Foi-lhes então solicitado que estudassem os fundamentos básicos dos NLP (natural language processing) de forma a perceberem a relação com algumas das matérias dadas noutras unidades curriculares e, posteriormente, procurarem algum tipo de falha na ferramenta disponibilizada pela OpenAI (Alunos de Engenharia de Sistemas vs ChatGPT, era o título do trabalho). Os resultados, verificados por mim posteriormente, foram surpreendentes. A título de exemplo, um dos grupos solicitou ao ChatGPT a resolução da equação (x−1)(3x+3) = (2x−1)(x−4), equação de 2.º grau cuja solução* em notação decimal arredondada à 3.ª casa decimal {−9.720,0.720}), estará ao alcance de qualquer aluno do ensino secundário.

A resolução do problema via ChatGPT (versão 3.5) confirmada a 13/04/2023 via interface disponível em www.openai.com, apresenta os principais passos da resolução com elevado detalhe, apresentando a solução como sendo... {0.92,8.08}. De notar que, para alguém com uma literacia matemática pouco acima do básico, seria bem mais rápido calcular a solução do problema e depois verificar se o resultado apresentado pela plataforma está correto, do que procurar em todos os passos se existe algum erro. Pode colocar-se então a questão de que, caso a ferramenta não seja confiável, qual a sua utilidade real? Um utilizador que não domine o tema aprenderá erradamente e poderá mesmo propagar esse erro, já que estes modelos se alimentam de informação disponível na internet. Por outro lado, alguém que domine o tema poderá perder mais tempo a procurar eventuais erros do que a resolver o problema inicial.

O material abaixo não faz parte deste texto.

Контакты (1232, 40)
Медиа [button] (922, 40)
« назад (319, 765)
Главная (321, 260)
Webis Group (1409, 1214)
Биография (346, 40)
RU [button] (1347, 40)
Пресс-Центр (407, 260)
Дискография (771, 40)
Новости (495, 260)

Tomando partido da interação que este tipo de modelos permite, questionou-se a máquina: "Tem a certeza que é esta a solução? Pode, por favor, substituir a solução na equação inicial?". O ChatGPT, qual aluno inseguro, devolveu de imediato: "Peço desculpa pelo erro na minha resposta anterior", e apresenta uma nova resolução com ainda mais pormenor do que a anterior, chegando à resposta {−9.563, 0.563} distinta da solução correta S ≈ {−9.720, 0.720}.
Assim sendo, poderemos colocar, no mínimo, as seguintes interrogações: A que tipo de utilizador (aprendiz, experiente) poderá ser útil este resultado? Deverá confirmá-lo? Qual a credibilidade?
A título de curiosidade, aproveito para informar que o processo continuou tendo uma terceira interação conduzido finalmente a uma solução correta, escrita na forma fracionária, mas com representação decimal errada.

Em resumo, numa simples equação de 2.º grau, o ChatGPT fornece um conjunto solução errado. Quando instado a corrigir a resposta, apresenta outro conjunto solução errado que garante estar certo. Finalmente, quando confrontado com a solução correta, faz uma aproximação errada sem um único algarismo significativo correto.

No entanto, não é só na área da matemática fundamental que foi possível detetar erros graves nesta plataforma. Foram detetadas situações perfeitamente hilariantes, como, por exemplo, o facto de o ChatGPT confirmar (!) que a palavra "frase" termina com a letra "s". Note-se que, em qualquer um dos exemplos, não foi pedida informação que necessitasse de dados recentes, pelo que o argumento de que o sistema foi treinado com informação anterior a 2021 não é uma justificação para os resultados obtidos. A fórmula resolvente para equações do 2.º grau existe pelo menos desde o século IX, e a questão relacionada com a palavra "frase" pode deixar algumas dúvidas sobre a adequabilidade do termo "inteligência", mesmo que "artificial" a esta plataforma.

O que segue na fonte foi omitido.